第3者からの情報取得手続では予納金の高さがネックなので、今回は財産開示手続を選択しました。

ちなみに申立先は債務者(KS)の所在地を管轄する地方裁判所なので、名古屋地方裁判所 に申し立てします。

申し立て時にまた法務局に行き「不動産登記事項証明書」の取得もしました。

必要な書類等は裁判所で聞いてみましょう。

 

財産開示手続の送達

それで財産開示手続の申し立てにGOサインが出れば、まずは実施決定正本と言う書類が申立人と債務者(KS)の双方に送達されます。

ちなみに実施決定正本とは「財産開示手続を実施しますよ」と言うお知らせのようなものです。

 

それで申し立ての時に予納金を収めてあるので、債務者(KS)への送達が不送達となった場合は自動的に休日送達をしてくれたようです。

が、残念ながら2回とも「不在」で不送達でした。

 

付郵便送達するために調査

この2回で送達できなければ支払督促の時のように付郵便送達をするためにまた調査が必要になり、実際にそうなりました。

 

なのでまずは実施決定正本を持って名古屋市の区役所に行き住民票を取ったところ、前回と住所は変わっていなかったのでまた同じ場所を調査することになりました。

 

調査の結果…

調査をすると、ポストに郵便物は届いているのですが、ベランダから見るとカーテンはなく、インターホンは鳴らず、電気・ガスは止まっていました。
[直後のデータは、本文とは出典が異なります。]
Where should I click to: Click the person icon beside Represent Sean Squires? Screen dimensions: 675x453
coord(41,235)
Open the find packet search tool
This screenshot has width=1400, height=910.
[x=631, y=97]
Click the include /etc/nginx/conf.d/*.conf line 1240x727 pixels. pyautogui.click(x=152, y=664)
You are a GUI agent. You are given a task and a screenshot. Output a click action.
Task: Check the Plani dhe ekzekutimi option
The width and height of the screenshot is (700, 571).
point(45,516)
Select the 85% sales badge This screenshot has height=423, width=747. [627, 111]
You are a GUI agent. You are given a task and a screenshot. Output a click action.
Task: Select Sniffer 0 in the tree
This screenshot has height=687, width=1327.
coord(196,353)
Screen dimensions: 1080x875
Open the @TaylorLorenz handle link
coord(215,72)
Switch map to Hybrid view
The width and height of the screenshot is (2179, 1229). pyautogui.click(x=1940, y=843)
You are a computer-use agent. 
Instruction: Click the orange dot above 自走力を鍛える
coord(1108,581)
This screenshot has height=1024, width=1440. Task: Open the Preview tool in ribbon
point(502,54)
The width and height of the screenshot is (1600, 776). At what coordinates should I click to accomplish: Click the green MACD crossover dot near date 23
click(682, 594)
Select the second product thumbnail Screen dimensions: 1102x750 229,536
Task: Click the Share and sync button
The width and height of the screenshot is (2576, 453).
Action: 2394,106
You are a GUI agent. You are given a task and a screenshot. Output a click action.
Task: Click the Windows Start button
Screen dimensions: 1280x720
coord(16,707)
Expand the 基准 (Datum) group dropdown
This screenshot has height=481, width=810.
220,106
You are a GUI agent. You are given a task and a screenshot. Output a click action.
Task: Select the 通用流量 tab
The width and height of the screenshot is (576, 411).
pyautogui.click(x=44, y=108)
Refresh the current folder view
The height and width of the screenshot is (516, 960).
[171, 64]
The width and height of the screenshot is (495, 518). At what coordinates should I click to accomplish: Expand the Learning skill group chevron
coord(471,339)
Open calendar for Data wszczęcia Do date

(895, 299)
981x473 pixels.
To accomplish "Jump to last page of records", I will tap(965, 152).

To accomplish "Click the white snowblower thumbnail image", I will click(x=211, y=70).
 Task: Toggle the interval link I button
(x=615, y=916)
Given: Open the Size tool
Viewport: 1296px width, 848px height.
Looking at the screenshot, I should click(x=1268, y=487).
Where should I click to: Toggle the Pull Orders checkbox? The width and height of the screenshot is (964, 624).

ここから債務者(KS)は住民票は移さずに引っ越したと考えられるというか、99%その状態です。

 

また別の送達方法

こうなるといくら何でも万事休す…

とはまだならず、こういった場合は公示送達が可能になります。

また新しい単語が出てきました。

 

公示送達とは

住居所の調査をしても居所が知れない場合に使える方法で、裁判所の掲示板に書類を2週間張り出すことで送達が完了したと見なす送達方法です。

なにそれサイキョ―じゃん!

と思うかも知れませんが、その住所に債務者(KS)が住んでいないことを調査して、調査報告書を作成する必要があります。

調査の項目は第1章で付郵便送達のために調査したものとほぼ変わりありません。

付郵便送達のための調査は人が住んでいる証拠を集めましたが、公示送達のための調査は債務者(KS)が住んでいない証拠を集めて調査報告書を作成しましょう。

 

また、手続きによっては公示送達を使えないものもあります

例えば支払督促では公示送達の実施は不可能です。

 

公示送達の申し立て

さて、これで今の状況に追いつきました。

今の状況は公示送達のための調査が完了して、公示送達の申し立てを終え、今頃は裁判所の掲示板に書類が張り出されていることでしょう。

 

今後の流れ?

ここからは今後の流れです。

実施決定正本の送達が双方に完了した後、財産開示期日を裁判所が決定して、今度は「この日に裁判所に来なさい」と言った呼び出し状が送達されます。

 

財産開示手続の特殊な部分

でも、呼び出しに応じずに裁判所に行かなければ逃げれるんじゃないの?

と思うかも知れませんが、ここでやっと最初に書いた特徴が現れます。

詳しく書くと面倒ですが、

・財産開示手続の期日に出頭しない

・陳述の時に嘘をつく

といった行為は民事執行法違反(6月以下の懲役、または50万円以下の罰金)となり

告訴できます。

 

告訴と言うことは、今まで民事事件でしかなかったこの事件を刑事事件にすることが出来ます。

 

もっとも、警察が債権回収をしてくれる訳ではありませんが、場合によっては逮捕されます。

民事執行法は最近改正されたのですが、既にこういった状況で逮捕された事例もあるので、甘く見ているとかなり痛い目を見ることになります。

これが財産開示手続の特殊かつ特徴的な部分です。

 

あとがき?

2023年11月5日の時点でこれだけのことをしてきました。

現状ではまだ第3章は終わっていないのでキリが悪いですが、これが現状の全てです。